Veterinary Technician and Technologist Job Responsibilities
Some veterinary technicians and technologists may work in research facilities as assistants for physicians or veterinarians. They may give medications and perform laboratory examinations. They may also analyze animals, most commonly mice, and record information about their diet, food intake, weight, medications and signs of pain. They may sterilize laboratory equipment. At times, veterinary technologists may vaccinate new animals or euthanize ill, injured or unwanted animals.
Veterinary technologists may work on special projects as well. They may assist veterinarians with implementing research projects such as cloning or gene therapy. Some may also assist with biomedical research, pharmaceutical sales, livestock management, wildlife medicine and disaster preparedness.
Veterinary Technician and Technologist Training and Education Requirements
Entry-level positions in the veterinary field typically require a two-year or four-year degree. Most veterinary technicians have an associate degree from a college program in veterinary technology. These programs and courses are accredited by the American Veterinary Medical Association (AVMA) and teach students in laboratory and clinical settings using live animals. College accreditation allows students to take the credentialing exam in any state. There are about 20 colleges that offer bachelor’s degree programs in veterinary technology. Some students can complete the program online; however, there are a limited number of schools that offer this option.
Those interested in veterinary technology field are advised to start preparing in high school by taking as many math, biology and science courses as possible. College-level science courses should focus on caring for animals in a clinical or laboratory setting. Entry-level workers usually enter the field as trainees assisting veterinarians, then work their way up to technicians as they gain more on-the-job experience.
Besides education, employers also require certain personality traits. The ability to communicate well is very important, as veterinarian technicians and technologists are required to deal with pet owners and staff. They should be able to work well in a team environment and be detail-oriented and organized.

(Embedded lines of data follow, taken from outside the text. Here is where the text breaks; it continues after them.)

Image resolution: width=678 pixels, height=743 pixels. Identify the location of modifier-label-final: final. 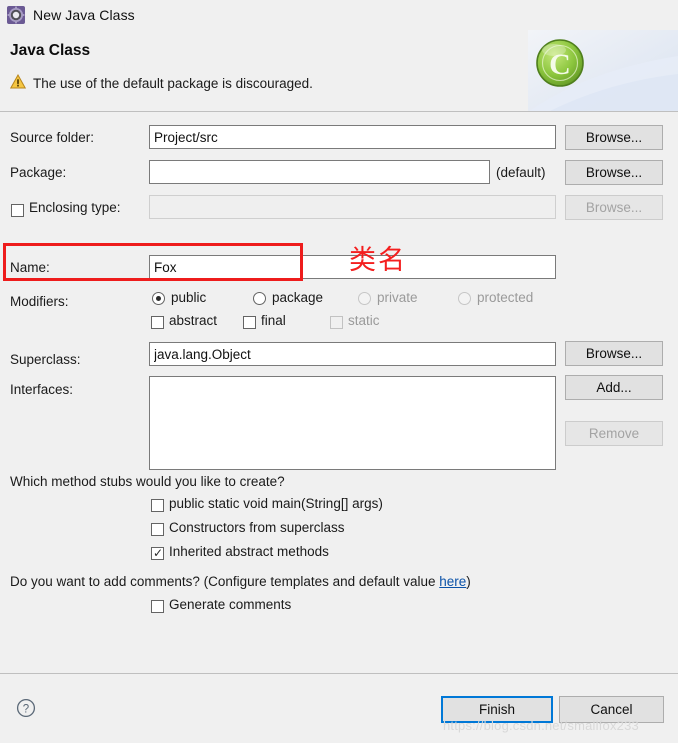
(274, 320).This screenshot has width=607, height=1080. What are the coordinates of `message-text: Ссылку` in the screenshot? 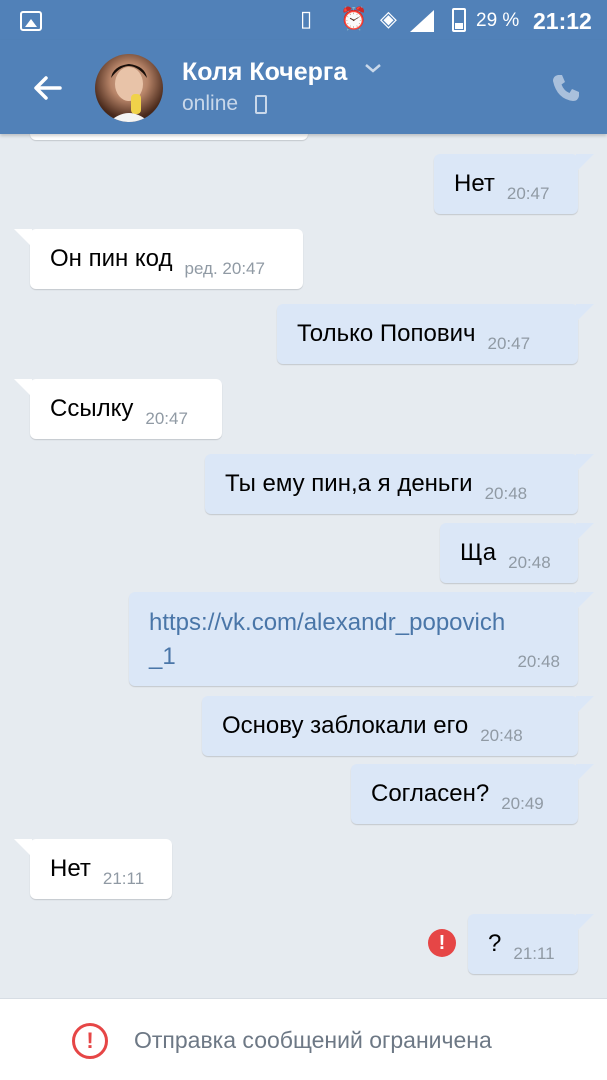 It's located at (92, 408).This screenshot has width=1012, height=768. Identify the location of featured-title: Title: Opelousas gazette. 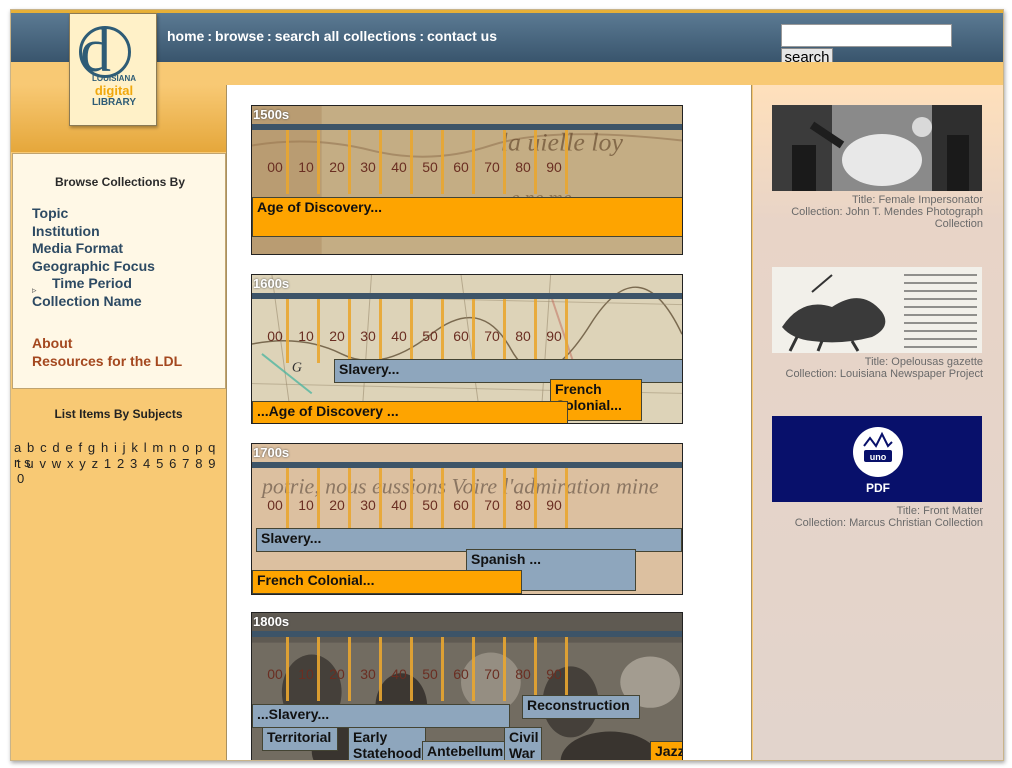
(924, 362).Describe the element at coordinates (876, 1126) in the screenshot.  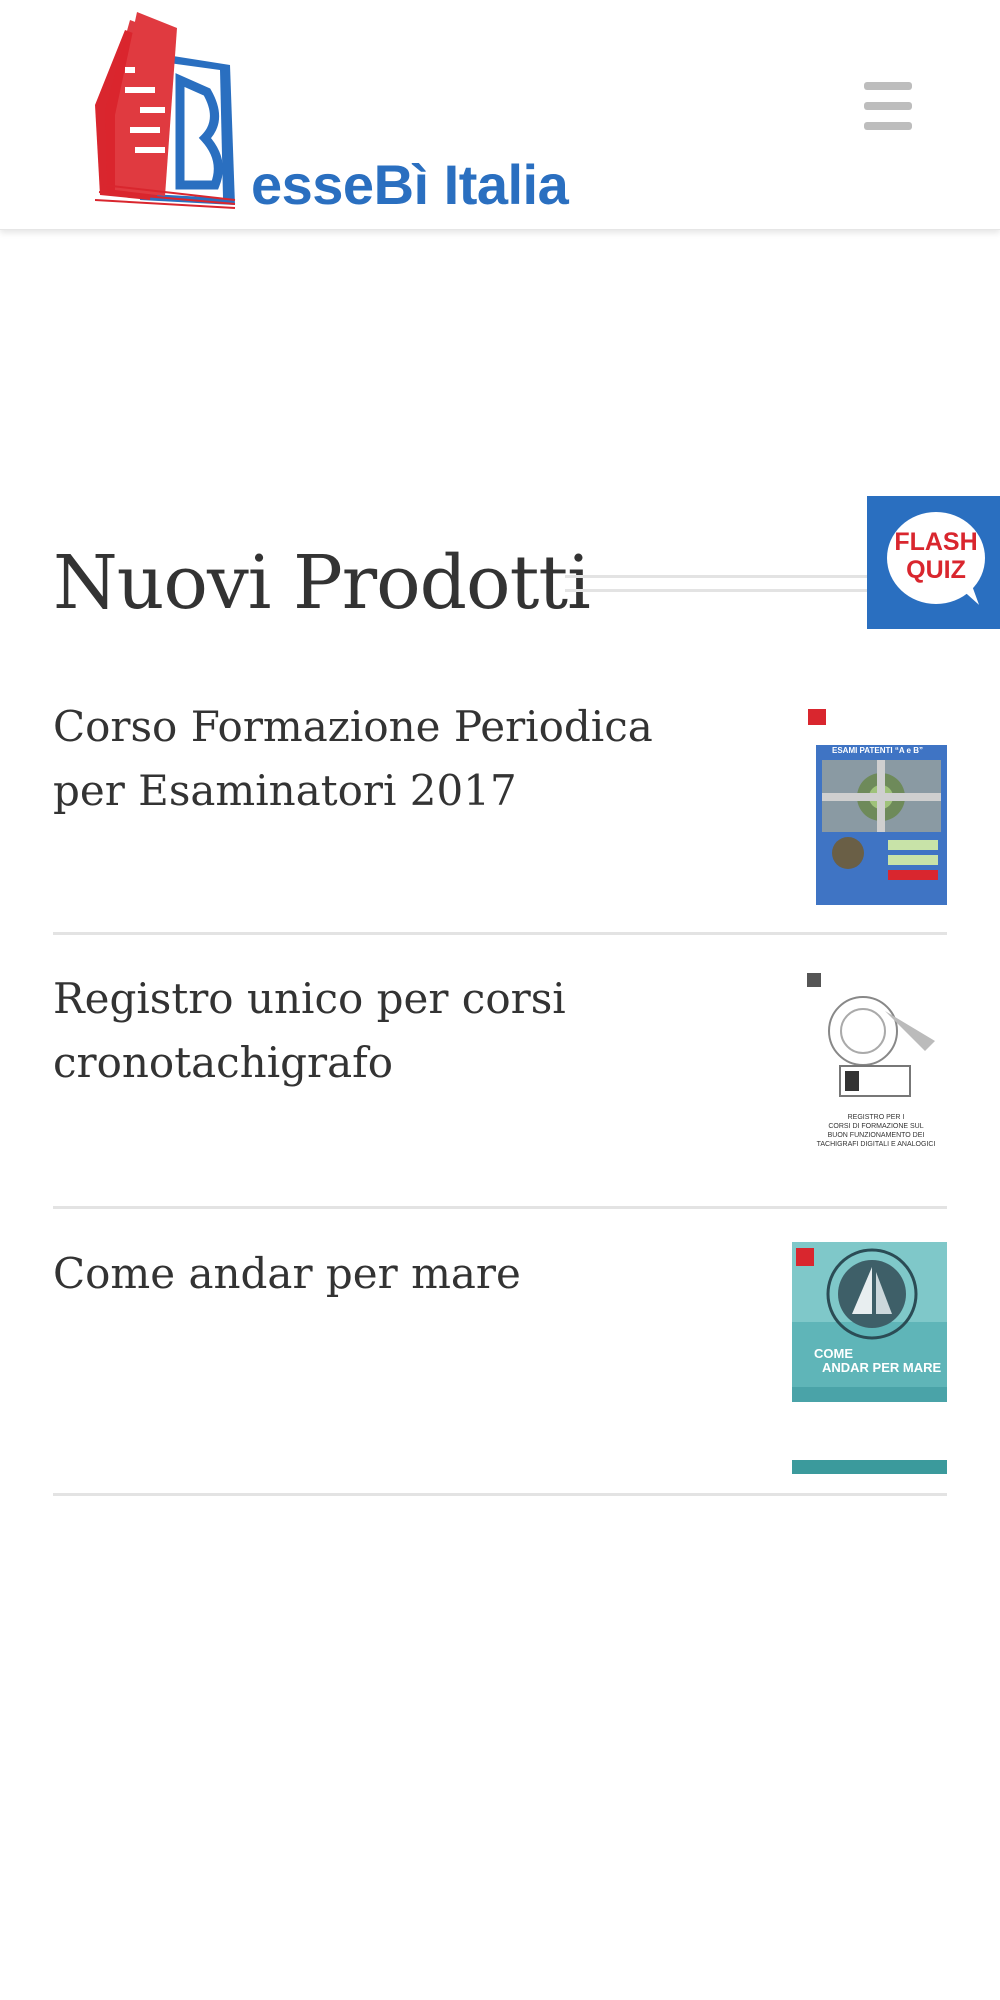
I see `svg-text: CORSI DI FORMAZIONE SUL` at that location.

Veterinary Technician and Technologist Salary and Wages
Salaries for veterinary technicians and technologists vary according to education, experience and type of job. Earnings range from $23,580 to $34,960, with the average annual salary at $28,900. Those in the research field tend to earn higher wages. Jobs in the veterinary field are expected to grow much faster than average. Job outlook is very good due to the lack of veterinary school graduates and trained professionals. The limited number of qualified professionals is not enough to meet the demand. However, veterinary positions in zoos and aquariums are very competitive, as they attract many qualified candidates interested in working with these types of animals.*
*According to the BLS, http://www.bls.gov/oco/
Veterinary Technician and Technologist Certifications
All states require veterinary professionals to pass a credentialing exam after completing their degree. Passing the exam assures employers and pet owners that the technician or technologist is qualified to work in a veterinary clinic. The test includes oral, written and practical portions and is regulated by the State Board of Veterinary Examiners. Canididates may become registered, licensed, or certified, depending on the state. Many states may use the National Veterinary Technician (NVT) exam.
Those looking to work in research facilities are recommended to seek American Association for Laboratory Animal Science (AALAS) certification. AALAS offers three levels of certification – animal health and welfare, animal husbandry and facility management. A combination of work experience and education are prerequisites for taking the AALAS examination. Assistant Laboratory Animal Technician (ALAT) is the lowest level of certification, the second level is Laboratory Animal Technician (LAT), and Laboratory Animal Technologist (LATG) is the highest certification level.
Veterinary Technician and Technologist Professional Associations
The most popular and industry-recognized professional association is The National Association of Veterinary Technicians in America (NAVTA). NAVTA is a national non-profit association dedicated to enhancing the veterinary technology profession through education, advocacy and promotion. Individual states offer associations for their veterinary professionals. There are associations based on animal specialty, such as birds, cats, dogs, horses or pigs. There are also associations for those who specialize in a specific veterinary field, such as pharmacy or surgery.